-- What you will do --
Every record should be copied exactly, except that pictures are to be omitted.

-- Material provided --
* * * *

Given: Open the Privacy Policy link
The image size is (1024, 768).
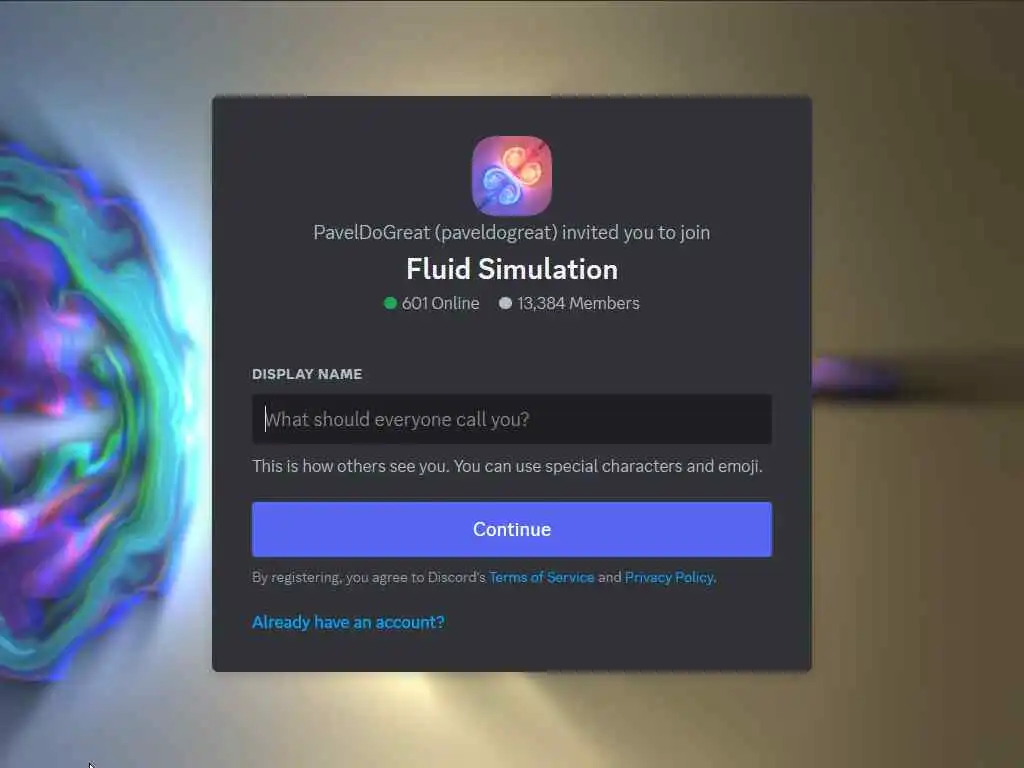Looking at the screenshot, I should click(x=669, y=577).
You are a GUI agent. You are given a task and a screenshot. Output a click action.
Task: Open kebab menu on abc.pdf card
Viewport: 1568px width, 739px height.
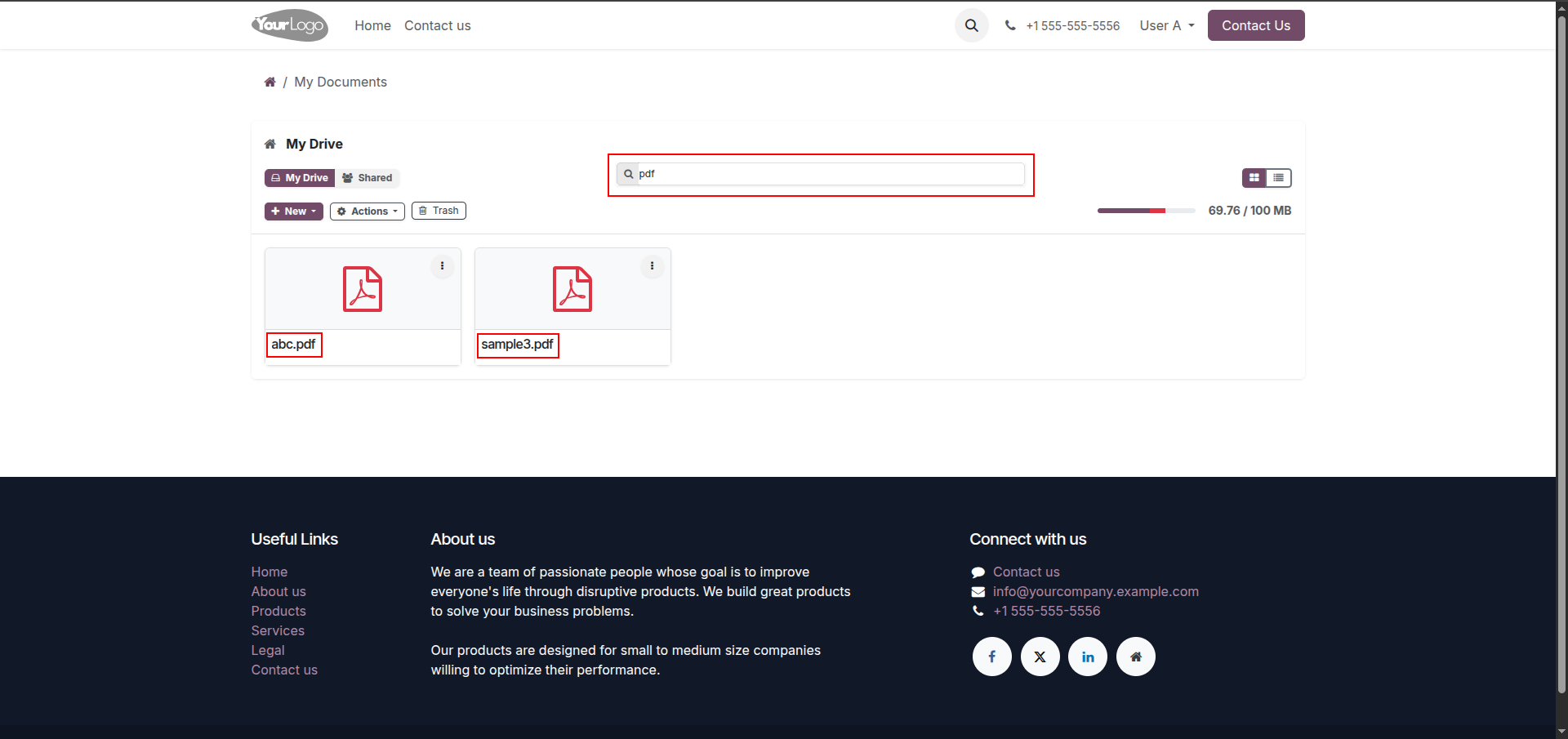coord(442,265)
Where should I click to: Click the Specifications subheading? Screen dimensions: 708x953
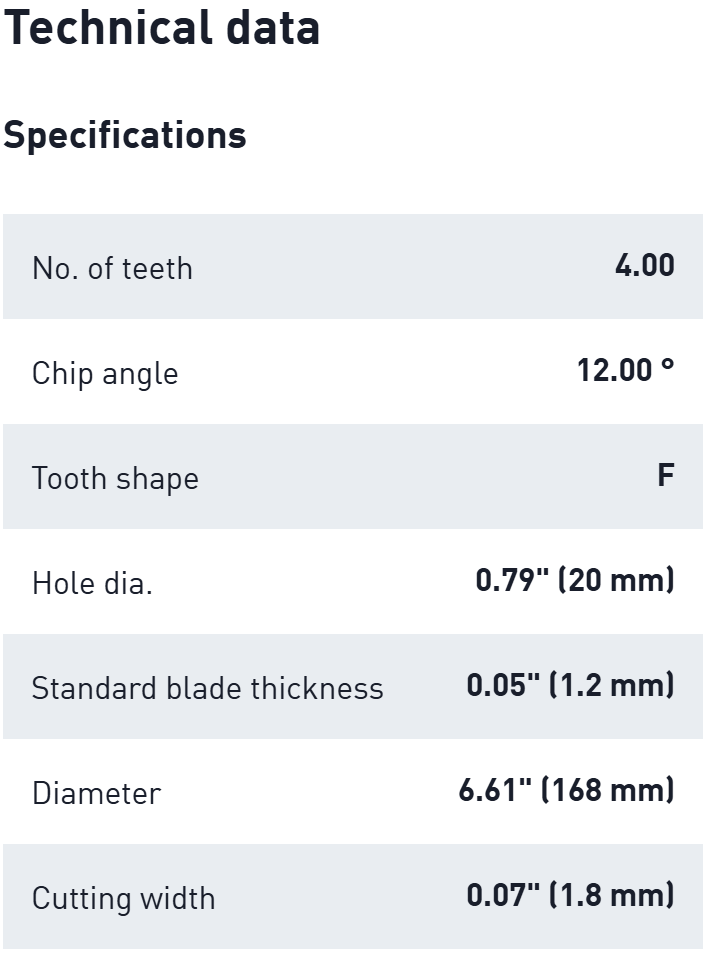click(125, 135)
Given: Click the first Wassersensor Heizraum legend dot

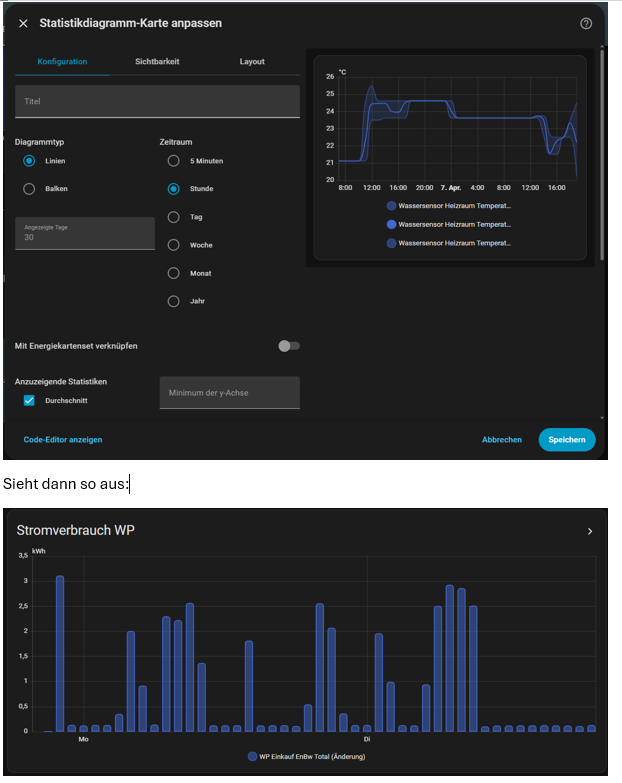Looking at the screenshot, I should (x=390, y=206).
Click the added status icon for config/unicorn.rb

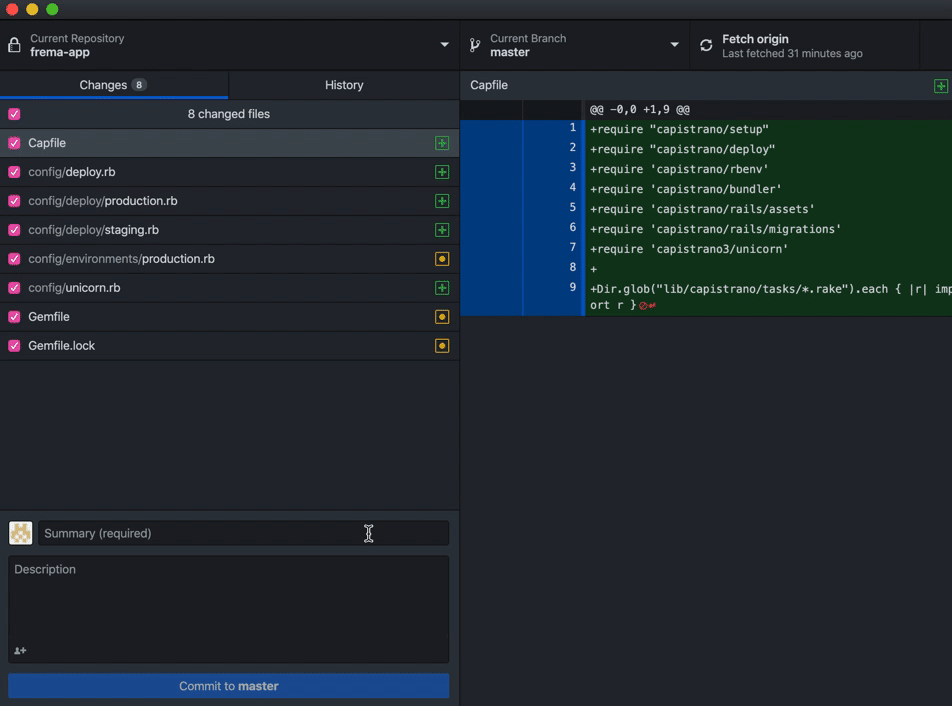click(x=442, y=288)
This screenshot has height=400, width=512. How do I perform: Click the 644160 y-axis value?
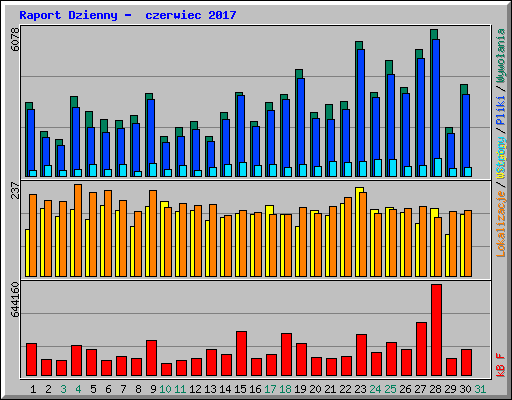15,299
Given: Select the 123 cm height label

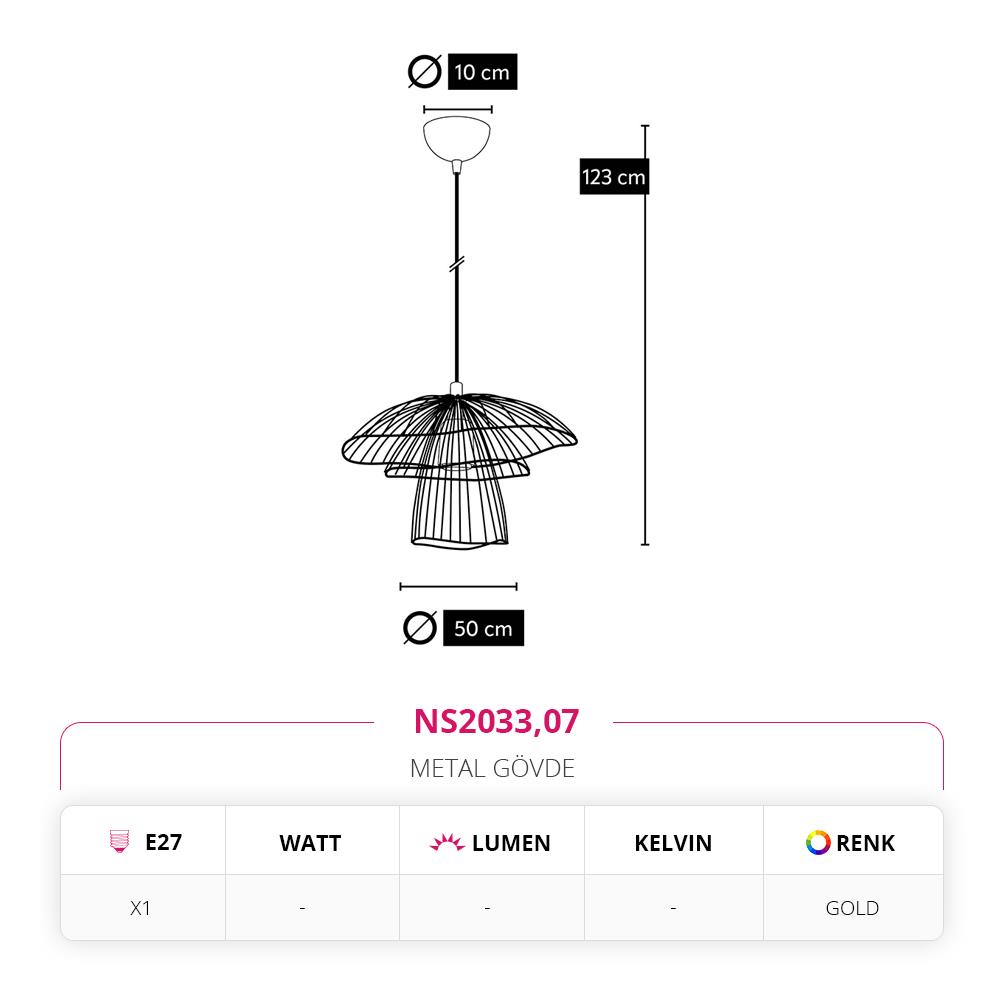Looking at the screenshot, I should 614,177.
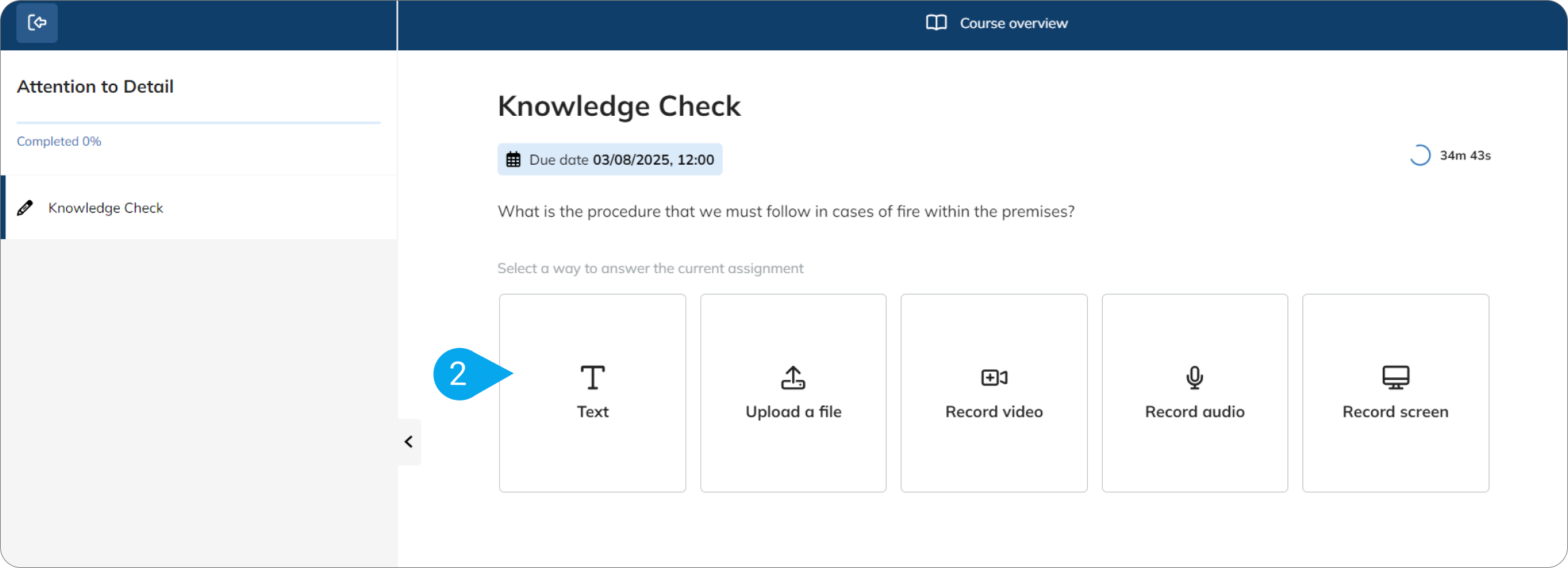This screenshot has width=1568, height=568.
Task: Click the countdown timer spinner icon
Action: [x=1420, y=155]
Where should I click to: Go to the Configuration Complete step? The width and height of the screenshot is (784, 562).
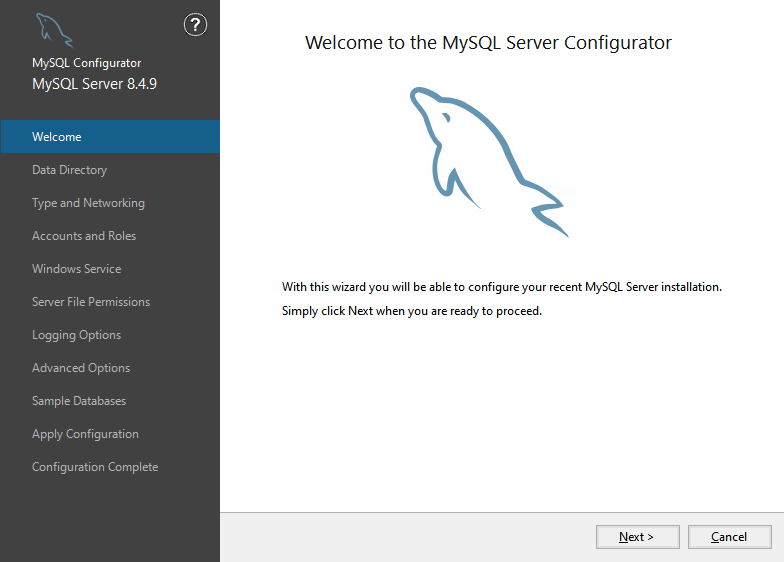(x=95, y=467)
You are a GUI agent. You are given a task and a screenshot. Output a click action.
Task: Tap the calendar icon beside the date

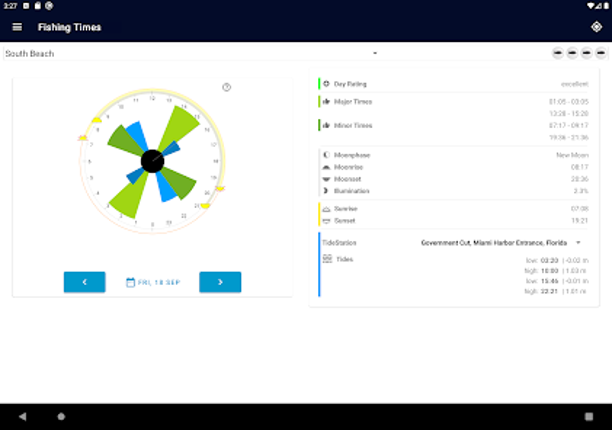coord(130,283)
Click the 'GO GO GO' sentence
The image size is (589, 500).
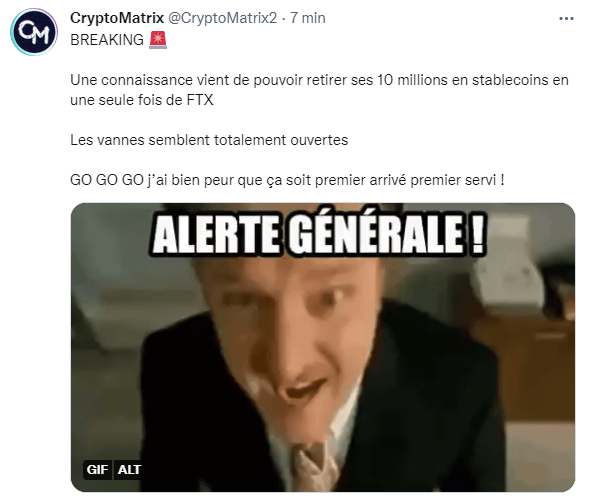(x=287, y=180)
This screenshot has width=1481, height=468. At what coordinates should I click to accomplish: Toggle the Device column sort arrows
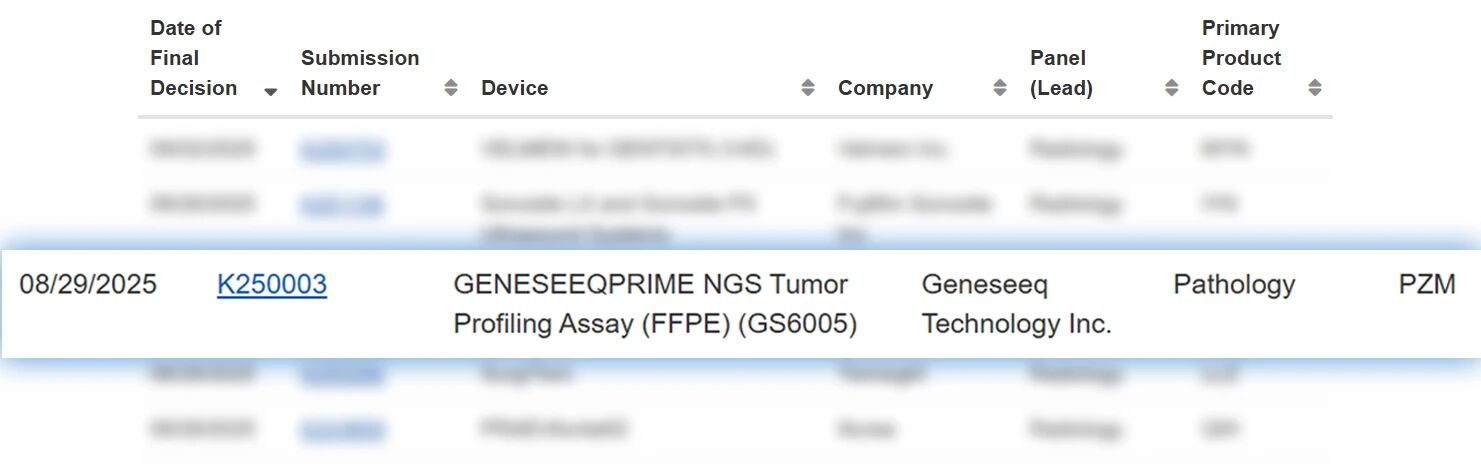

* * * *

-- Your solution --
Given: Open the Privacy Policy link
The image size is (1024, 768).
Looking at the screenshot, I should click(x=669, y=577).
You are a GUI agent. You are given a task and a screenshot. Output a click action.
Task: Open kebab menu on abc.pdf card
Viewport: 1568px width, 739px height.
coord(442,265)
Where should I click to: Click the Specifications subheading? Screen dimensions: 708x953
click(125, 135)
Given: Click the first Wassersensor Heizraum legend dot

Looking at the screenshot, I should (x=390, y=206).
Click the added status icon for config/unicorn.rb

click(x=442, y=288)
This screenshot has height=400, width=512. How do I perform: Click the 644160 y-axis value?
15,299
Given: Select the 123 cm height label

Looking at the screenshot, I should 614,177.
This screenshot has width=1568, height=568.
Task: Click the countdown timer spinner icon
Action: [x=1420, y=155]
Where should I click to: Go to the Configuration Complete step? The width and height of the screenshot is (784, 562).
(x=95, y=467)
You are a GUI agent. You are given a task and a screenshot. Output a click action.
Task: Tap the calendar icon beside the date

coord(130,283)
Click the 'GO GO GO' sentence
The image size is (589, 500).
(x=287, y=180)
This screenshot has width=1481, height=468. At what coordinates should I click to accomplish: Toggle the Device column sort arrows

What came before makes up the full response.